## WORK INSTRUCTION
Could you restate word for word every line of the records below, from the first one to the one holding "This screenshot has height=1141, width=1064."?

(Data extracted from a collection)
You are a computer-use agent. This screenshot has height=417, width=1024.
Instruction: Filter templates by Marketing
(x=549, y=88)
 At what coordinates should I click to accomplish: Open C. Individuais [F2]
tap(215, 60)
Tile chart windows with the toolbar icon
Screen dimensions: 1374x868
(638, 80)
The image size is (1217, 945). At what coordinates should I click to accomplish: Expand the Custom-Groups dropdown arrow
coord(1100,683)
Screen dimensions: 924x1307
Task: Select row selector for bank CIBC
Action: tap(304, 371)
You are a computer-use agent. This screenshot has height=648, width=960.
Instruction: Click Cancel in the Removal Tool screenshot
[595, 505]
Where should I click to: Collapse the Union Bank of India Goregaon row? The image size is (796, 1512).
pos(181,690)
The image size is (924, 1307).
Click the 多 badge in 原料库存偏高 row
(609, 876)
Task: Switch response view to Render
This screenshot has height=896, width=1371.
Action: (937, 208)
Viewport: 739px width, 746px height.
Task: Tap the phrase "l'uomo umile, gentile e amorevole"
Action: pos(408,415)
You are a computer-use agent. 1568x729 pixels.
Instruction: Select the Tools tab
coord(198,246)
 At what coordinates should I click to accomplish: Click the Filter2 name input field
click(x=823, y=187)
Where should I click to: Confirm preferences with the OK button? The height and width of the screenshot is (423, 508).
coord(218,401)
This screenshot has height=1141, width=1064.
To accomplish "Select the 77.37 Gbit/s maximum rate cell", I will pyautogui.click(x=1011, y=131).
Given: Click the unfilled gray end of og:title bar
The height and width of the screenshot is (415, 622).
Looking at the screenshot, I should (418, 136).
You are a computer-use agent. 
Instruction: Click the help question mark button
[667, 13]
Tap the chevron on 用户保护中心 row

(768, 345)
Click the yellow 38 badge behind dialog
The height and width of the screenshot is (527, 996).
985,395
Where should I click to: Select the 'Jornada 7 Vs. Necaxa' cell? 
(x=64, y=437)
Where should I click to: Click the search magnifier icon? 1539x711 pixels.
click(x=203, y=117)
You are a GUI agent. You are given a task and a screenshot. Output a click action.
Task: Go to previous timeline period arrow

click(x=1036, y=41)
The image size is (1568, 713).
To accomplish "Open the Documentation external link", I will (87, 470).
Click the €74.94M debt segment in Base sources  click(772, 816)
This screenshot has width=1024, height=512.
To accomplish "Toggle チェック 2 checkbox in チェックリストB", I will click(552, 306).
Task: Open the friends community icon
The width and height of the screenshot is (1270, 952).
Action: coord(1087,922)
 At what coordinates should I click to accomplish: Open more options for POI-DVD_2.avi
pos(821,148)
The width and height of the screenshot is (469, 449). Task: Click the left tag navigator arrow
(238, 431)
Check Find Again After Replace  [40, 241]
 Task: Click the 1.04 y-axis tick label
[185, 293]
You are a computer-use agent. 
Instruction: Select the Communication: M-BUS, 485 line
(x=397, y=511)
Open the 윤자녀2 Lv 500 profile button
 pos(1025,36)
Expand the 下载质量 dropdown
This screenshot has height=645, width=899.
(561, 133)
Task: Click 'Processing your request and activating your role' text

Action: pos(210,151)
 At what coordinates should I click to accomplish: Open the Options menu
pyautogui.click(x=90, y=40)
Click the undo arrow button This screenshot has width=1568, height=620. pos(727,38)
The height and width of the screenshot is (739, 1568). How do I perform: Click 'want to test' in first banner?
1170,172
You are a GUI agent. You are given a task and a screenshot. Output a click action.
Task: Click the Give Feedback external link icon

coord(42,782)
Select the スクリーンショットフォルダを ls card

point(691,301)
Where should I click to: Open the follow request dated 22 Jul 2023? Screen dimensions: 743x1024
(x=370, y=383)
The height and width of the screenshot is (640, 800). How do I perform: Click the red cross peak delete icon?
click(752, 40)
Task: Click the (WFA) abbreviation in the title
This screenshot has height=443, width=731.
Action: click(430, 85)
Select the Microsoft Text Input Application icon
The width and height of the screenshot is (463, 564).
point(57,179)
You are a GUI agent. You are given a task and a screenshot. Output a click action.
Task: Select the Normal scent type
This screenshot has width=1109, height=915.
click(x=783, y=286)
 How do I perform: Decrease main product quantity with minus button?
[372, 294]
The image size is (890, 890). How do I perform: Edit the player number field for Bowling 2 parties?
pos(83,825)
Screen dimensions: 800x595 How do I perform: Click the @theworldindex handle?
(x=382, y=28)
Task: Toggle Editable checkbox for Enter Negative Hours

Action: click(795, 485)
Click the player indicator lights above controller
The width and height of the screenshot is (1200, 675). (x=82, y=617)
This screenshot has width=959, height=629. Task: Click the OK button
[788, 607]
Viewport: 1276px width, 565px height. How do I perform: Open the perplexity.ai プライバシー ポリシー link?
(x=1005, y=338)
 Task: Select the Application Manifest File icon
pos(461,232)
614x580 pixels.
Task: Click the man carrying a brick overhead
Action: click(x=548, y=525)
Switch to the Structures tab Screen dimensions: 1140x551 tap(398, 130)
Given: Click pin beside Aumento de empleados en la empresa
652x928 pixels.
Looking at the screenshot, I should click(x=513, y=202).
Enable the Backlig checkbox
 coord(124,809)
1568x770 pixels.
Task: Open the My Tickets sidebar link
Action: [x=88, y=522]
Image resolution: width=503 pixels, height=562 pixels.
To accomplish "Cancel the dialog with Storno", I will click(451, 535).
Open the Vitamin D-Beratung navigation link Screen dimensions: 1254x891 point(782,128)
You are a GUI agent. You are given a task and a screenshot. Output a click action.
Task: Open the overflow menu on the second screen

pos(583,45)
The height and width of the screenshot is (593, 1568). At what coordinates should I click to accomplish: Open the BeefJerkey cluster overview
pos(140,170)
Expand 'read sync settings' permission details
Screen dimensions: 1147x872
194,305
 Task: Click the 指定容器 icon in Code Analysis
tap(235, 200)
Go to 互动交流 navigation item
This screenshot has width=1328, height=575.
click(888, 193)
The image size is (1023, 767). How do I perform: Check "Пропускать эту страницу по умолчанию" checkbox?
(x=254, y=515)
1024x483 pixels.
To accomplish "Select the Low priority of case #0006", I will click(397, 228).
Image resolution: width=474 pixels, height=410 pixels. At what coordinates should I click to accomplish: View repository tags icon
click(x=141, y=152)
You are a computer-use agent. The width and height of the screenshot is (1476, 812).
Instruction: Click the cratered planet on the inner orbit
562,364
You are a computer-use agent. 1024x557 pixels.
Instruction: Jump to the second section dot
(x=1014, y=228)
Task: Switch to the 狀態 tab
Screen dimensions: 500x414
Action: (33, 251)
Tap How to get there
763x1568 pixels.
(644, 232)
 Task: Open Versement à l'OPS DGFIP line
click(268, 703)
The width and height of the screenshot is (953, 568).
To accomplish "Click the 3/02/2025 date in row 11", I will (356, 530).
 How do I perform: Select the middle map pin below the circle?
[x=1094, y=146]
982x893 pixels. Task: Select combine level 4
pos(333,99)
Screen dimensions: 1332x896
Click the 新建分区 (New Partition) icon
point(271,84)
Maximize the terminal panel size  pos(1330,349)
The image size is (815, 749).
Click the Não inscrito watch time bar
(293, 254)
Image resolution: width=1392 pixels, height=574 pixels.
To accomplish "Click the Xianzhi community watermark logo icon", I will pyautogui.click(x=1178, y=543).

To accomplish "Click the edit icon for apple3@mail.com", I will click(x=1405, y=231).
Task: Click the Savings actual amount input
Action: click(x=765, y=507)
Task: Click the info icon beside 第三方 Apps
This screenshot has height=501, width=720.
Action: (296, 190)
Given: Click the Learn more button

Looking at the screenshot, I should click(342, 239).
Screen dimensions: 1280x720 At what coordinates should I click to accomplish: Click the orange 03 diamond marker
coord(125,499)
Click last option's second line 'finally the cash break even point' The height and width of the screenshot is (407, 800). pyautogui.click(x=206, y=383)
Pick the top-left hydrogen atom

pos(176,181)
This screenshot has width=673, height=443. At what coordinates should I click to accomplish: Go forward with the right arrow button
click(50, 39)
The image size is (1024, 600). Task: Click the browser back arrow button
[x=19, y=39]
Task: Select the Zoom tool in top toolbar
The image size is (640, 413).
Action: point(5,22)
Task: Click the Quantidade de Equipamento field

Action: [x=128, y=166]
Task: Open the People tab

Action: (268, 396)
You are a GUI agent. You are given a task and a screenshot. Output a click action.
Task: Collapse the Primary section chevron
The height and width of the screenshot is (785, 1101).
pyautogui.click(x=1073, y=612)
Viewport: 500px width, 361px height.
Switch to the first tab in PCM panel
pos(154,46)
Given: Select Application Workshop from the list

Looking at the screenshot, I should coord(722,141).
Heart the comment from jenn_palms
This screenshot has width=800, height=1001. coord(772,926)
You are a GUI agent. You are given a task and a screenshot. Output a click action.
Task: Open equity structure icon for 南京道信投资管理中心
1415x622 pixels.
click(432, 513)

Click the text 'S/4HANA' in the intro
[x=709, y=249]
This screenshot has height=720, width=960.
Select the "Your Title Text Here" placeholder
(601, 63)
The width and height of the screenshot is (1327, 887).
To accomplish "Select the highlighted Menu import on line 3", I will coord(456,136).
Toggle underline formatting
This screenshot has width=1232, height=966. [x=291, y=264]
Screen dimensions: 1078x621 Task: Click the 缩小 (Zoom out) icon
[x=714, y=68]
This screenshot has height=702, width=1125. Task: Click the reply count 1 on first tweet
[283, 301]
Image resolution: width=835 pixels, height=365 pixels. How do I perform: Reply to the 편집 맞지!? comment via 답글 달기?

## OUTPUT OF THE TASK
You are a computer-use agent. This screenshot has height=417, width=1024.
Instruction: Filter templates by Marketing
(x=549, y=88)
 At what coordinates should I click to accomplish: Open C. Individuais [F2]
tap(215, 60)
Tile chart windows with the toolbar icon
Screen dimensions: 1374x868
(638, 80)
The image size is (1217, 945). At what coordinates should I click to accomplish: Expand the Custom-Groups dropdown arrow
coord(1100,683)
Screen dimensions: 924x1307
Task: Select row selector for bank CIBC
Action: tap(304, 371)
You are a computer-use agent. This screenshot has height=648, width=960.
Instruction: Click Cancel in the Removal Tool screenshot
[595, 505]
Where should I click to: Collapse the Union Bank of India Goregaon row? The image size is (796, 1512).
pos(181,690)
The image size is (924, 1307).
Click the 多 badge in 原料库存偏高 row
(609, 876)
Task: Switch response view to Render
This screenshot has height=896, width=1371.
Action: (937, 208)
Viewport: 739px width, 746px height.
Task: Tap the phrase "l'uomo umile, gentile e amorevole"
Action: pos(408,415)
You are a computer-use agent. 1568x729 pixels.
Instruction: Select the Tools tab
coord(198,246)
 At what coordinates should I click to accomplish: Click the Filter2 name input field
click(x=823, y=187)
Where should I click to: Confirm preferences with the OK button? The height and width of the screenshot is (423, 508).
coord(218,401)
This screenshot has height=1141, width=1064.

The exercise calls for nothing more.